Run Sample Outlier QC
| Pipeline Version | Date Updated | Documentation Author | Questions or Feedback |
|---|---|---|---|
| aou_9.0.0 | September, 2025 | WARP Pipelines | File an issue |
Introduction to the Run Sample Outlier QC workflow
run_sample_outlier_qc is a WDL workflow that joins ancestry predictions with cohort callset summary statistics and identifies outlier samples using ancestry-stratified quality-control residuals.
The workflow first merges ancestry outputs with requested QC metrics, then computes residual-based filters using gnomAD QC utilities. It outputs both full-sample QC annotations and a filtered table containing only flagged samples.
Quickstart table
| Pipeline Feature | Description | Source |
|---|---|---|
| Analysis type | Sample-level outlier QC with ancestry-aware stratification | |
| Workflow language | WDL 1.0 | openWDL |
| Data input file format | TSV/CSV ancestry and callset summary inputs | |
| Data output file format | TSV + tarred Hail tables (.ht.tar.gz) | |
| Primary software | Hail + gnomAD QC utilities | Hail, gnomAD methods |
Set-up
Run Sample Outlier QC installation and requirements
The workflow code can be downloaded by cloning the WARP GitHub repository.
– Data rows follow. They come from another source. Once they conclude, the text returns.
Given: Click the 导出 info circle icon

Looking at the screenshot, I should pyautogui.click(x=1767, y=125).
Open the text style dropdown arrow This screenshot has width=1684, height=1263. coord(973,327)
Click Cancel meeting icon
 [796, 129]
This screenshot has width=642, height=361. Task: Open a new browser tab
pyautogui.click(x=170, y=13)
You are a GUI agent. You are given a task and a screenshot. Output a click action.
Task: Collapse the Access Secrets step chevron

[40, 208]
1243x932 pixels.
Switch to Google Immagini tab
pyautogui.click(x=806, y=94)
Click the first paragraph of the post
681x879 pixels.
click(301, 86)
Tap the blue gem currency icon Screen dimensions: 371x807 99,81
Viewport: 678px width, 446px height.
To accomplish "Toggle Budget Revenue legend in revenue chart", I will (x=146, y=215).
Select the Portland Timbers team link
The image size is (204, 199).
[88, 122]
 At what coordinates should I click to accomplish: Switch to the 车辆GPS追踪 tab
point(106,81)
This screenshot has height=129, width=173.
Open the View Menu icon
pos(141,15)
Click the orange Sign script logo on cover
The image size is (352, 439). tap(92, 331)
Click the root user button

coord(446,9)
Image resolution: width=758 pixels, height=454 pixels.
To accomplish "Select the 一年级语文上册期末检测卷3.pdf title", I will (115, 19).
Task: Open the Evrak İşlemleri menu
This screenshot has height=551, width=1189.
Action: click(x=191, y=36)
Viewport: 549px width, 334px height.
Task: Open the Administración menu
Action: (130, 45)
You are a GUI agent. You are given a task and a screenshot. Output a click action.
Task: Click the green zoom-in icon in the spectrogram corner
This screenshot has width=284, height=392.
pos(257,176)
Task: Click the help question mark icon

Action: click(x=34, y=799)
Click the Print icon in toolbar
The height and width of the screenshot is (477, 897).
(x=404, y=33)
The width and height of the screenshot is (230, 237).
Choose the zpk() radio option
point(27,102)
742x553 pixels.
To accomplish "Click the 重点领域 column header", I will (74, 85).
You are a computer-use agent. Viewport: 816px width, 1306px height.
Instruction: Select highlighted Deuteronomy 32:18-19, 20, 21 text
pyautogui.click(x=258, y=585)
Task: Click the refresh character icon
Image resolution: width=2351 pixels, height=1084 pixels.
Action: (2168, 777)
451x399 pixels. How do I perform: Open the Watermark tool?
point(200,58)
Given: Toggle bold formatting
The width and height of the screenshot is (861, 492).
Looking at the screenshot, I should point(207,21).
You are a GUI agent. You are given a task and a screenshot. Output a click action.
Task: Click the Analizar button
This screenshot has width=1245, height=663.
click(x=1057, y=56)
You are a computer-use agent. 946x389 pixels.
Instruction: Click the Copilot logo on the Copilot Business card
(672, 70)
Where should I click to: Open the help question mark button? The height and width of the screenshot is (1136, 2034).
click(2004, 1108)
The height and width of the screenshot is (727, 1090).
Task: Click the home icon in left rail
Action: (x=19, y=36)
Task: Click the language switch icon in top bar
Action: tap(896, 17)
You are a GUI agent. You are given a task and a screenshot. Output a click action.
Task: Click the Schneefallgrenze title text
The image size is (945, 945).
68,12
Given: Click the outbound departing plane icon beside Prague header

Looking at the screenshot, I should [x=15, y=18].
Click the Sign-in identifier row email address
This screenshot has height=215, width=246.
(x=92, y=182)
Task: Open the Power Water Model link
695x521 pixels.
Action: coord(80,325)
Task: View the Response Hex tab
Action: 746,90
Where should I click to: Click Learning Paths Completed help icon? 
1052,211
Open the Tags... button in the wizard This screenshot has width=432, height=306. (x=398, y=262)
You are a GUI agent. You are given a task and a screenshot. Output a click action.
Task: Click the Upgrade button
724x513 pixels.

For the latest release, please see the run_sample_outlier_qc changelog.
The pipeline can be deployed using Cromwell, a GA4GH-compliant workflow management system.
Inputs
Input descriptions
| Input variable name | Description | Type |
|---|---|---|
callset_summary_csv | Cohort callset summary statistics CSV (e.g., GVS summary metrics). | File |
ancestry_results_tsv | Ancestry prediction table output from run_ancestry.wdl. | File |
output_prefix | Prefix applied to all output artifacts. | String |
metrics_to_check_in | (Optional) Python-list string of metrics to evaluate. Defaults to a preset list of variant/QC metrics. | String? |
Run Sample Outlier QC tasks and tools
The workflow runs two tasks to create a full ancestry+QC table and then identify outliers.
To see specific tool parameters, select the task WDL link in the table; then view the command {} section of the task in the WDL script.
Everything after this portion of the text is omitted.